New subject: Ceph RGW Performance [EXT]

25 Sep 2020

Hey folks!

Just shooting this out there in case someone has some advice. We're
just setting up RGW object storage for one of our new Ceph clusters (3
mons, 1072 OSDs, 34 nodes) and doing some benchmarking before letting
users on it.

We have 10Gb network to our two RGW nodes behind a single ip on
haproxy, and some iperf testing shows I can push that much; latencies
look okay. However, when using a small cosbench cluster I am unable to
get more than ~250Mb of read speed total.

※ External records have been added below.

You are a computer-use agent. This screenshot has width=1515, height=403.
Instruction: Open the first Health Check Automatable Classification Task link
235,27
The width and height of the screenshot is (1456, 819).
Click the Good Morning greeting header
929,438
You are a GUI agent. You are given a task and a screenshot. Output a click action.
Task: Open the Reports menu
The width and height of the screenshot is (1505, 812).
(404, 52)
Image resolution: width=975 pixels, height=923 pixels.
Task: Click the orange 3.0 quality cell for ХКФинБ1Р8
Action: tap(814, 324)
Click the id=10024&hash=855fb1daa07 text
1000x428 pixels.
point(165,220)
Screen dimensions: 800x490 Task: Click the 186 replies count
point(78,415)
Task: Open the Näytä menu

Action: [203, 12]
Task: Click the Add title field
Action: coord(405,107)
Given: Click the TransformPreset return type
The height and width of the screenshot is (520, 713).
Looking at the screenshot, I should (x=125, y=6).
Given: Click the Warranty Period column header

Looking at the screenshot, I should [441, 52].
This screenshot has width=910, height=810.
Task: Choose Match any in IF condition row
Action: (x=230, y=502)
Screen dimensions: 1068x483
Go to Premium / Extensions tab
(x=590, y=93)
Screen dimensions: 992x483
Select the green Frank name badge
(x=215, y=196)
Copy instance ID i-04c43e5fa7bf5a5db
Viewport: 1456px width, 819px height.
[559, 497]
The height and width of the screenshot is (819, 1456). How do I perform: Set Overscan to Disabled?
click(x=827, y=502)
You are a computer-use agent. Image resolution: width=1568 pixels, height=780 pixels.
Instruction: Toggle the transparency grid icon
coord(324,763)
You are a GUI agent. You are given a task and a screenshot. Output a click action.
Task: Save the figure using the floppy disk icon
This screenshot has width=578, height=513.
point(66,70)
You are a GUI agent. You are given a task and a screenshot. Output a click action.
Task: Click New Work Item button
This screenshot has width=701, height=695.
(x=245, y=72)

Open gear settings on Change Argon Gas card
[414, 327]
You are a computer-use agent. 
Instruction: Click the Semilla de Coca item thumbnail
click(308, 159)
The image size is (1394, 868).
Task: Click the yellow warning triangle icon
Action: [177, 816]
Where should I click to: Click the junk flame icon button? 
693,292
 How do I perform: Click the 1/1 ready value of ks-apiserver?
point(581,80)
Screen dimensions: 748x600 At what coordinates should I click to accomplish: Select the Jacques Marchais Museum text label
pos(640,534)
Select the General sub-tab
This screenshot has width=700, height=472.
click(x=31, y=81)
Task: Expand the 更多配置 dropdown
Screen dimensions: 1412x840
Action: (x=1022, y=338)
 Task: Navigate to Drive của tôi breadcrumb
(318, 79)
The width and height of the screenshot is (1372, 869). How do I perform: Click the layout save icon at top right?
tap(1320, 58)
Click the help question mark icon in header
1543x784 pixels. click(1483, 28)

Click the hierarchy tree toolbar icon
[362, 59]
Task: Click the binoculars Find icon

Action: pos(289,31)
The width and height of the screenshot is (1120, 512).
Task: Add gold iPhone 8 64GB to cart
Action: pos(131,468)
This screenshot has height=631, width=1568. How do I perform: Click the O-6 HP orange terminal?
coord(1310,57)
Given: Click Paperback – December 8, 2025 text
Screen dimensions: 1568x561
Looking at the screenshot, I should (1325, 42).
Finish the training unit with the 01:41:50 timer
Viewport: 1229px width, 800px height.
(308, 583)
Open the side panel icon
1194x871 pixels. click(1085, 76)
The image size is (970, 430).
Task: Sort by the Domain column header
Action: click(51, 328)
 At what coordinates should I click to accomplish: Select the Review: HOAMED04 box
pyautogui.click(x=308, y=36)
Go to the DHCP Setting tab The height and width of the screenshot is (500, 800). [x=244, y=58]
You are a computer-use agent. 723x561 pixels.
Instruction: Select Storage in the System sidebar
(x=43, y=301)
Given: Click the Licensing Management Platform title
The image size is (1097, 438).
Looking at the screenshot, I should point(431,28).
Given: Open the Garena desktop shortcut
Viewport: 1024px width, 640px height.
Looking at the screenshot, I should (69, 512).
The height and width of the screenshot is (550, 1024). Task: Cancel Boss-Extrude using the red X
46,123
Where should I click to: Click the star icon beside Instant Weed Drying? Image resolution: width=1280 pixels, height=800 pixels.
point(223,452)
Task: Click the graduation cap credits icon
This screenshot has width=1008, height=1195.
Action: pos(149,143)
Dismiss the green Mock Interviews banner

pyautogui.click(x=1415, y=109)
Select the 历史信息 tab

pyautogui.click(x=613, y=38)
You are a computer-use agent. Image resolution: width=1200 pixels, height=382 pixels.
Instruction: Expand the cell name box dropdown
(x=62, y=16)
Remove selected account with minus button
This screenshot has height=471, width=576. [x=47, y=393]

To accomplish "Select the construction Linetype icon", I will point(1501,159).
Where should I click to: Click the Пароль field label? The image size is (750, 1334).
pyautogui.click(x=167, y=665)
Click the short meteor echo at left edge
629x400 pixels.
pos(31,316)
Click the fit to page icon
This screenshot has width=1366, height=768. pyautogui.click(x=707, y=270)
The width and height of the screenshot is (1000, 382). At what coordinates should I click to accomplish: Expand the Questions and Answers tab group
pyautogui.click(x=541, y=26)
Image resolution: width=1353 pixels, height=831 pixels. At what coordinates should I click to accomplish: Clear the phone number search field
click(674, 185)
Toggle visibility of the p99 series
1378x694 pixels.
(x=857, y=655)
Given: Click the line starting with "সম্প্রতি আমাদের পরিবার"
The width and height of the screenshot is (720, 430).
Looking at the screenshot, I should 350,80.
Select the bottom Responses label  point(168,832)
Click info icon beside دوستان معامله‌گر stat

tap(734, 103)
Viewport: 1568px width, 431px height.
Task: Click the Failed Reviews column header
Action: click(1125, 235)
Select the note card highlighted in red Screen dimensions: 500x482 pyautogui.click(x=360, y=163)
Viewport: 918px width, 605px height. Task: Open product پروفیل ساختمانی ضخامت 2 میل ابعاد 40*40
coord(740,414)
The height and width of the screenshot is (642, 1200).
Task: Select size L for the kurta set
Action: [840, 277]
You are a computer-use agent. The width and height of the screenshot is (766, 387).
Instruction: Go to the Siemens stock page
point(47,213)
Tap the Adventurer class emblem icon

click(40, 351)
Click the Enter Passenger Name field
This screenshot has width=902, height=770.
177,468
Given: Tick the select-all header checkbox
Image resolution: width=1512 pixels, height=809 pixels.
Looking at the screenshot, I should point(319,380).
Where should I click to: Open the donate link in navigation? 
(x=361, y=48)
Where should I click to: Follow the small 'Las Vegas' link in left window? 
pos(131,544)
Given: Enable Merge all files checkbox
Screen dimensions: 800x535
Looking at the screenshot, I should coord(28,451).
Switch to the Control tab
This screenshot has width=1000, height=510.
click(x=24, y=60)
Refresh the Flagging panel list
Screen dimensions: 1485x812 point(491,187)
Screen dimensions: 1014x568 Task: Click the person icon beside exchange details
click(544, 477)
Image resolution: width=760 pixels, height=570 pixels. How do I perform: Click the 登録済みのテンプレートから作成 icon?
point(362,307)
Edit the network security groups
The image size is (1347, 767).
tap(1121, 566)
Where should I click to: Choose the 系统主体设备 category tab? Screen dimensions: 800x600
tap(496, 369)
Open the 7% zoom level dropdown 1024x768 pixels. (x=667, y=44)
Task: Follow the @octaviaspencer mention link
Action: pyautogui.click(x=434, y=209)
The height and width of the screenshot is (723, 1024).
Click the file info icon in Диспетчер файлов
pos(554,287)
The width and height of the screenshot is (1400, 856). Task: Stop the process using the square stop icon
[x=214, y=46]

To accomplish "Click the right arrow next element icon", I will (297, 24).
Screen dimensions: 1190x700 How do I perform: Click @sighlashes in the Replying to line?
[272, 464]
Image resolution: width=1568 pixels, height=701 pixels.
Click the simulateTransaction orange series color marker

If I add more nodes to the cosbench cluster it just spreads out the
load evenly with the same cap Same results when running two cosbench
clusters from different locations. I don't see any obvious bottlenecks
in terms of the RGW server hardware limitations, but here I am asking
for assistance so I don't put it past me missing something. I have
attached one of my cosbench load files with keys removed, but I get
similar results with different numbers of workers, objects, buckets,
object sizes, and cosbench drivers.

Does anyone have any pointers on what I could find to nail this
bottleneck down? Am I wrong in expecting more throughput? Let me know
if I can get any other info for you.

Cheers,
Dylan

-- 

Dylan Griff
Senior System Administrator
CLE D063
RCS - Systems - University of Victoria